▶ Task: Please put every line of the records into a Markdown table with the columns No. and Line, numbering the rows and leaving out blank lines.

▶ Data for this task:
^^^^

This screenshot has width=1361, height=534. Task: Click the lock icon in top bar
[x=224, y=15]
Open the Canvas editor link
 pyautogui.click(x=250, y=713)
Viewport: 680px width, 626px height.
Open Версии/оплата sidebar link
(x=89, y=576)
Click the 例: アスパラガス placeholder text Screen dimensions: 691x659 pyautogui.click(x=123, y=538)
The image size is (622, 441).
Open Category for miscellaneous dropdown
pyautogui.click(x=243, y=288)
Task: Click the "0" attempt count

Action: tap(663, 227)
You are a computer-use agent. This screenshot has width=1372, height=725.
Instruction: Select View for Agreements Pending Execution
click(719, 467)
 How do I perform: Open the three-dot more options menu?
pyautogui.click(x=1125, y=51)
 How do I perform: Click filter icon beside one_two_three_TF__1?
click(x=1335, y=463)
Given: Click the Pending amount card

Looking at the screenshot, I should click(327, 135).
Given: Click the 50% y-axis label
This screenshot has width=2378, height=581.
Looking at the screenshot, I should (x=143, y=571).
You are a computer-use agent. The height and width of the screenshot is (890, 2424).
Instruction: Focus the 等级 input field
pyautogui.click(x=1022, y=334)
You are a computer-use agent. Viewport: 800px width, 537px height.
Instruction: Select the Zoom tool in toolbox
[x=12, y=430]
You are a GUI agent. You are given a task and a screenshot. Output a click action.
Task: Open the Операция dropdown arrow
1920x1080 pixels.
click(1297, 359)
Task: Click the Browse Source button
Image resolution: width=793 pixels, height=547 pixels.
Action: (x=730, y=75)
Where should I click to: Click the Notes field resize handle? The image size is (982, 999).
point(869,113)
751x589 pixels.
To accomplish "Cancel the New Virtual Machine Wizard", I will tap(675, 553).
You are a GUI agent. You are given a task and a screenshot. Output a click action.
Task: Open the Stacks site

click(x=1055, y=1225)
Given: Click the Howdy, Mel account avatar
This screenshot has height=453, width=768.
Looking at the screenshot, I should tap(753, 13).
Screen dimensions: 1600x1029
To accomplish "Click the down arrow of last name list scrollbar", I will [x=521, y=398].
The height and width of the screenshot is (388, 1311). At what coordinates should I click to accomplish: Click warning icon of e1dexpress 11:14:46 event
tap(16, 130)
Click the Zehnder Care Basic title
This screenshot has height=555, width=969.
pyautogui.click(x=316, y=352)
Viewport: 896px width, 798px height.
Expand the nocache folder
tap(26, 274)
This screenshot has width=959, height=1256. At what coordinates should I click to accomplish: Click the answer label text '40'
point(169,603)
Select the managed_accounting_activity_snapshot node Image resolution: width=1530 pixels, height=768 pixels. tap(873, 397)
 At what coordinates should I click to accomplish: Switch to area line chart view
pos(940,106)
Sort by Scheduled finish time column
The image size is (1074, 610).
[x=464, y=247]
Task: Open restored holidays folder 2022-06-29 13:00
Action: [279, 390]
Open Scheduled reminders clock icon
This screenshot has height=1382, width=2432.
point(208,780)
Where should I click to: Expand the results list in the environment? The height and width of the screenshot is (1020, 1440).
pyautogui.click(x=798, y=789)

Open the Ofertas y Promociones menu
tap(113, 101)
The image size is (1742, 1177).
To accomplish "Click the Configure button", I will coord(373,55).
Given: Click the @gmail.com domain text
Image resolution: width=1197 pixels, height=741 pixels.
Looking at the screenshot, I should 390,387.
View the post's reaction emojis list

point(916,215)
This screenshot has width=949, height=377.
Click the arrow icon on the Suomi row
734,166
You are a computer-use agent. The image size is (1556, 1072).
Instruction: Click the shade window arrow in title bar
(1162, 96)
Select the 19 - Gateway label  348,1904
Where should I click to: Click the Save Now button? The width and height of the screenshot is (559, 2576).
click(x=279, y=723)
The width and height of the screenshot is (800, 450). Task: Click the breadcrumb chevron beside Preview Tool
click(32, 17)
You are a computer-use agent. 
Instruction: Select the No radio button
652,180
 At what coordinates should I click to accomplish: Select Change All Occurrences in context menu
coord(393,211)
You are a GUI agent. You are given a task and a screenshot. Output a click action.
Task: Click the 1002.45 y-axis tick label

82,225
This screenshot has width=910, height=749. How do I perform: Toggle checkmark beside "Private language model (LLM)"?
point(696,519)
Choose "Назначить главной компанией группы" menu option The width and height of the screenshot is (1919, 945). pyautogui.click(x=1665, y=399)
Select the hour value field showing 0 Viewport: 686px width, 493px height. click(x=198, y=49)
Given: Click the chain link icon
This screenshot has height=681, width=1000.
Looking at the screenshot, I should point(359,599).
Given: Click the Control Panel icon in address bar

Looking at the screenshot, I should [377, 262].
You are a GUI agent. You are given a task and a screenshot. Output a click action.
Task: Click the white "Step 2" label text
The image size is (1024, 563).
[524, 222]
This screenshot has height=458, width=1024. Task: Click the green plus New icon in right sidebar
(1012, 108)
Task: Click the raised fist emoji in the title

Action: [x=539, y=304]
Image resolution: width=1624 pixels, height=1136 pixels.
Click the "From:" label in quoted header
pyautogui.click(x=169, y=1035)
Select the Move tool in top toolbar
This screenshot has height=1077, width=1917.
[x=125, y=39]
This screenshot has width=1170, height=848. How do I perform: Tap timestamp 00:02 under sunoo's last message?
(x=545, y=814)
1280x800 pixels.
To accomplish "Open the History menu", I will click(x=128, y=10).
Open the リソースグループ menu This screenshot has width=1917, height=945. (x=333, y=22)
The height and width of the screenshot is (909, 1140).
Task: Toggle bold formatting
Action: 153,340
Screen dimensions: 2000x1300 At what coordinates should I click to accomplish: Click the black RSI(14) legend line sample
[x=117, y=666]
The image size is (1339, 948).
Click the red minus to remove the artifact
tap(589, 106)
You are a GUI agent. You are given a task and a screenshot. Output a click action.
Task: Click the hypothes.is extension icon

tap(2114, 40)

^^^^

▶ Exercise solution:
| No. | Line |
|---|---|
| 1 | This screenshot has width=1361, height=534. Task: Click the lock icon in top bar |
| 2 | [x=224, y=15] |
| 3 | Open the Canvas editor link |
| 4 |  pyautogui.click(x=250, y=713) |
| 5 | Viewport: 680px width, 626px height. |
| 6 | Open Версии/оплата sidebar link |
| 7 | (x=89, y=576) |
| 8 | Click the 例: アスパラガス placeholder text Screen dimensions: 691x659 pyautogui.click(x=123, y=538) |
| 9 | The image size is (622, 441). |
| 10 | Open Category for miscellaneous dropdown |
| 11 | pyautogui.click(x=243, y=288) |
| 12 | Task: Click the "0" attempt count |
| 13 | Action: tap(663, 227) |
| 14 | You are a computer-use agent. This screenshot has width=1372, height=725. |
| 15 | Instruction: Select View for Agreements Pending Execution |
| 16 | click(719, 467) |
| 17 |  How do I perform: Open the three-dot more options menu? |
| 18 | pyautogui.click(x=1125, y=51) |
| 19 |  How do I perform: Click filter icon beside one_two_three_TF__1? |
| 20 | click(x=1335, y=463) |
| 21 | Given: Click the Pending amount card |
| 22 | Looking at the screenshot, I should click(327, 135). |
| 23 | Given: Click the 50% y-axis label |
| 24 | This screenshot has width=2378, height=581. |
| 25 | Looking at the screenshot, I should (x=143, y=571). |
| 26 | You are a computer-use agent. The height and width of the screenshot is (890, 2424). |
| 27 | Instruction: Focus the 等级 input field |
| 28 | pyautogui.click(x=1022, y=334) |
| 29 | You are a computer-use agent. Viewport: 800px width, 537px height. |
| 30 | Instruction: Select the Zoom tool in toolbox |
| 31 | [x=12, y=430] |
| 32 | You are a GUI agent. You are given a task and a screenshot. Output a click action. |
| 33 | Task: Open the Операция dropdown arrow |
| 34 | 1920x1080 pixels. |
| 35 | click(1297, 359) |
| 36 | Task: Click the Browse Source button |
| 37 | Image resolution: width=793 pixels, height=547 pixels. |
| 38 | Action: (x=730, y=75) |
| 39 | Where should I click to: Click the Notes field resize handle? The image size is (982, 999). |
| 40 | point(869,113) |
| 41 | 751x589 pixels. |
| 42 | To accomplish "Cancel the New Virtual Machine Wizard", I will tap(675, 553). |
| 43 | You are a GUI agent. You are given a task and a screenshot. Output a click action. |
| 44 | Task: Open the Stacks site |
| 45 | click(x=1055, y=1225) |
| 46 | Given: Click the Howdy, Mel account avatar |
| 47 | This screenshot has height=453, width=768. |
| 48 | Looking at the screenshot, I should tap(753, 13). |
| 49 | Screen dimensions: 1600x1029 |
| 50 | To accomplish "Click the down arrow of last name list scrollbar", I will [x=521, y=398]. |
| 51 | The height and width of the screenshot is (388, 1311). At what coordinates should I click to accomplish: Click warning icon of e1dexpress 11:14:46 event |
| 52 | tap(16, 130) |
| 53 | Click the Zehnder Care Basic title |
| 54 | This screenshot has height=555, width=969. |
| 55 | pyautogui.click(x=316, y=352) |
| 56 | Viewport: 896px width, 798px height. |
| 57 | Expand the nocache folder |
| 58 | tap(26, 274) |
| 59 | This screenshot has width=959, height=1256. At what coordinates should I click to accomplish: Click the answer label text '40' |
| 60 | point(169,603) |
| 61 | Select the managed_accounting_activity_snapshot node Image resolution: width=1530 pixels, height=768 pixels. tap(873, 397) |
| 62 |  At what coordinates should I click to accomplish: Switch to area line chart view |
| 63 | pos(940,106) |
| 64 | Sort by Scheduled finish time column |
| 65 | The image size is (1074, 610). |
| 66 | [x=464, y=247] |
| 67 | Task: Open restored holidays folder 2022-06-29 13:00 |
| 68 | Action: [279, 390] |
| 69 | Open Scheduled reminders clock icon |
| 70 | This screenshot has height=1382, width=2432. |
| 71 | point(208,780) |
| 72 | Where should I click to: Expand the results list in the environment? The height and width of the screenshot is (1020, 1440). |
| 73 | pyautogui.click(x=798, y=789) |
| 74 | Open the Ofertas y Promociones menu |
| 75 | tap(113, 101) |
| 76 | The image size is (1742, 1177). |
| 77 | To accomplish "Click the Configure button", I will coord(373,55). |
| 78 | Given: Click the @gmail.com domain text |
| 79 | Image resolution: width=1197 pixels, height=741 pixels. |
| 80 | Looking at the screenshot, I should 390,387. |
| 81 | View the post's reaction emojis list |
| 82 | point(916,215) |
| 83 | This screenshot has width=949, height=377. |
| 84 | Click the arrow icon on the Suomi row |
| 85 | 734,166 |
| 86 | You are a computer-use agent. The image size is (1556, 1072). |
| 87 | Instruction: Click the shade window arrow in title bar |
| 88 | (1162, 96) |
| 89 | Select the 19 - Gateway label  348,1904 |
| 90 | Where should I click to: Click the Save Now button? The width and height of the screenshot is (559, 2576). |
| 91 | click(x=279, y=723) |
| 92 | The width and height of the screenshot is (800, 450). Task: Click the breadcrumb chevron beside Preview Tool |
| 93 | click(32, 17) |
| 94 | You are a computer-use agent.  |
| 95 | Instruction: Select the No radio button |
| 96 | 652,180 |
| 97 |  At what coordinates should I click to accomplish: Select Change All Occurrences in context menu |
| 98 | coord(393,211) |
| 99 | You are a GUI agent. You are given a task and a screenshot. Output a click action. |
| 100 | Task: Click the 1002.45 y-axis tick label |
| 101 | 82,225 |
| 102 | This screenshot has width=910, height=749. How do I perform: Toggle checkmark beside "Private language model (LLM)"? |
| 103 | point(696,519) |
| 104 | Choose "Назначить главной компанией группы" menu option The width and height of the screenshot is (1919, 945). pyautogui.click(x=1665, y=399) |
| 105 | Select the hour value field showing 0 Viewport: 686px width, 493px height. click(x=198, y=49) |
| 106 | Given: Click the chain link icon |
| 107 | This screenshot has height=681, width=1000. |
| 108 | Looking at the screenshot, I should point(359,599). |
| 109 | Given: Click the Control Panel icon in address bar |
| 110 | Looking at the screenshot, I should [377, 262]. |
| 111 | You are a GUI agent. You are given a task and a screenshot. Output a click action. |
| 112 | Task: Click the white "Step 2" label text |
| 113 | The image size is (1024, 563). |
| 114 | [524, 222] |
| 115 | This screenshot has height=458, width=1024. Task: Click the green plus New icon in right sidebar |
| 116 | (1012, 108) |
| 117 | Task: Click the raised fist emoji in the title |
| 118 | Action: [x=539, y=304] |
| 119 | Image resolution: width=1624 pixels, height=1136 pixels. |
| 120 | Click the "From:" label in quoted header |
| 121 | pyautogui.click(x=169, y=1035) |
| 122 | Select the Move tool in top toolbar |
| 123 | This screenshot has height=1077, width=1917. |
| 124 | [x=125, y=39] |
| 125 | This screenshot has width=1170, height=848. How do I perform: Tap timestamp 00:02 under sunoo's last message? |
| 126 | (x=545, y=814) |
| 127 | 1280x800 pixels. |
| 128 | To accomplish "Open the History menu", I will click(x=128, y=10). |
| 129 | Open the リソースグループ menu This screenshot has width=1917, height=945. (x=333, y=22) |
| 130 | The height and width of the screenshot is (909, 1140). |
| 131 | Task: Toggle bold formatting |
| 132 | Action: 153,340 |
| 133 | Screen dimensions: 2000x1300 At what coordinates should I click to accomplish: Click the black RSI(14) legend line sample |
| 134 | [x=117, y=666] |
| 135 | The image size is (1339, 948). |
| 136 | Click the red minus to remove the artifact |
| 137 | tap(589, 106) |
| 138 | You are a GUI agent. You are given a task and a screenshot. Output a click action. |
| 139 | Task: Click the hypothes.is extension icon |
| 140 | tap(2114, 40) |